= Fashion entrepreneur =

A fashion entrepreneur is a person who has possession of a fashion enterprise, venture or idea, and assumes significant accountability for the inherent risks and outcome.

==Definition==
Originating from the term entrepreneur, a fashion entrepreneur is someone whose primary activities revolve around the fashion industry.

For example, a fashion designer who uses entrepreneurial principles to organize, create, and manage ventures within related and connected areas of the fashion industry. Fashion ventures include guide books for fashion designers

== Current practice ==

Fashion entrepreneurs focus on building networks within the industry and developing interconnected projects with diverse goals, such as education, profit, and raising their profile. Some aim to create platforms for sharing knowledge, while others work to address social and structural challenges within the fashion world.

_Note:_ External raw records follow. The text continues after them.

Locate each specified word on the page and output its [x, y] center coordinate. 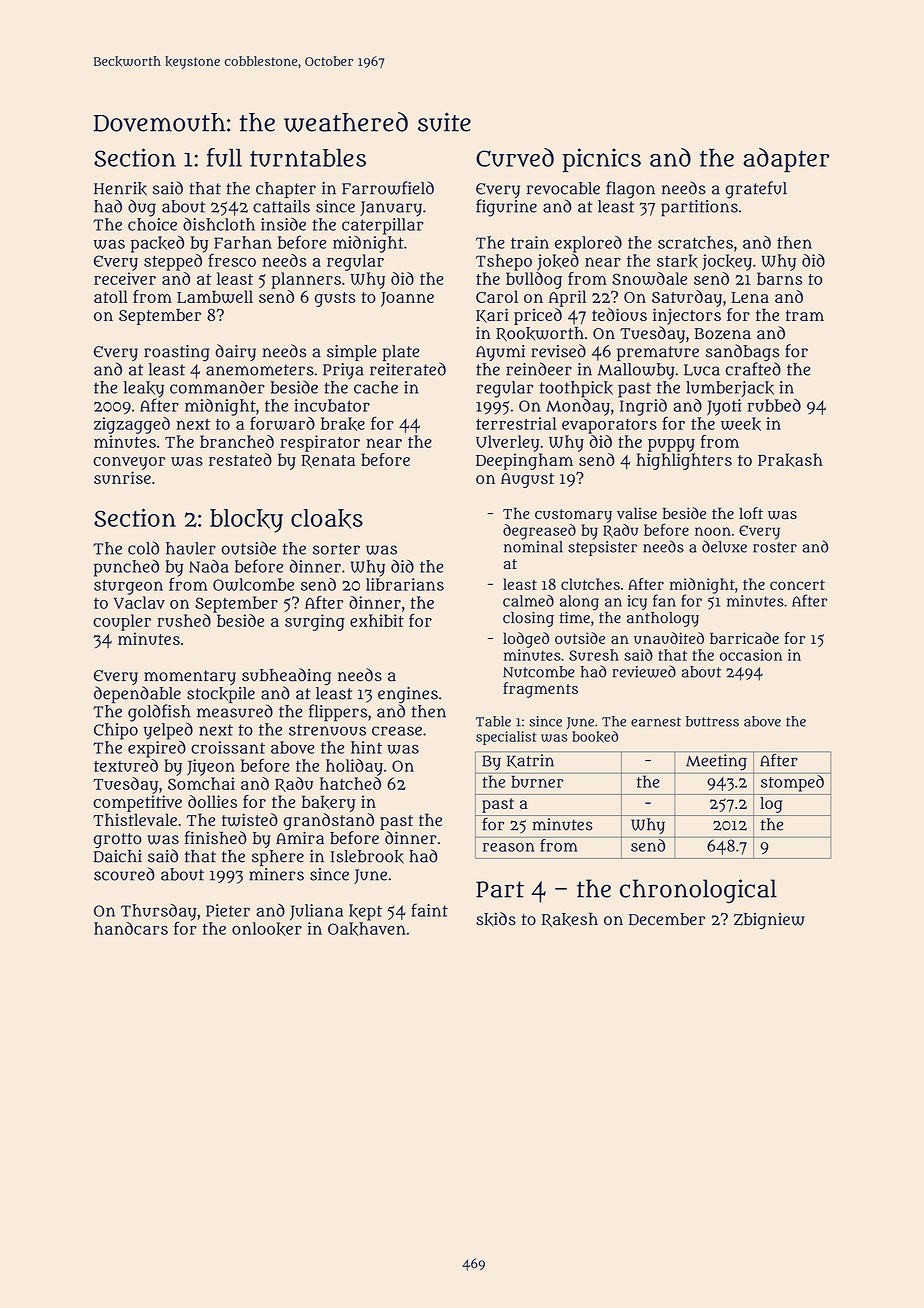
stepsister [602, 548]
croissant [228, 747]
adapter [786, 160]
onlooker [267, 929]
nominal [533, 547]
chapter [286, 190]
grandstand [328, 821]
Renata [328, 461]
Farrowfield [388, 188]
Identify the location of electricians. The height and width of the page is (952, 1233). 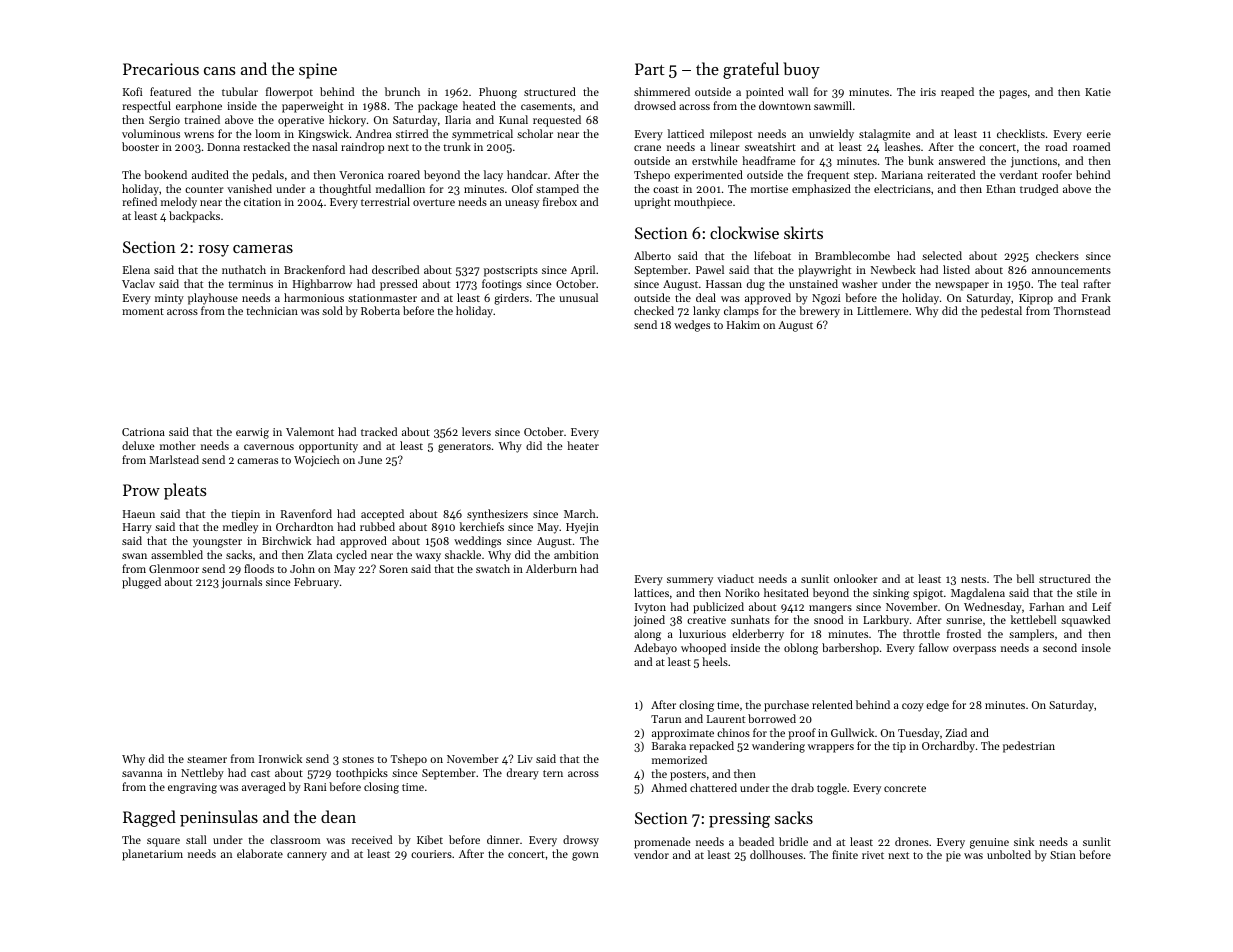
(902, 188).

Core business practices for fashion entrepreneurs focus on topics such as creativity and innovation, writing business plans, raising finance, sales and marketing, and the small business management skills needed to run a creative company. Fashion entrepreneurs seek to deliver fashion business expertise in retail, manufacturing, money and marketing. The 21st century has seen the proliferation of organizations and award ceremonies promoting, inspiring and challenging online entrepreneurship by highlighting the enterprising attributes, creativity, innovation and the success of today's entrepreneurs.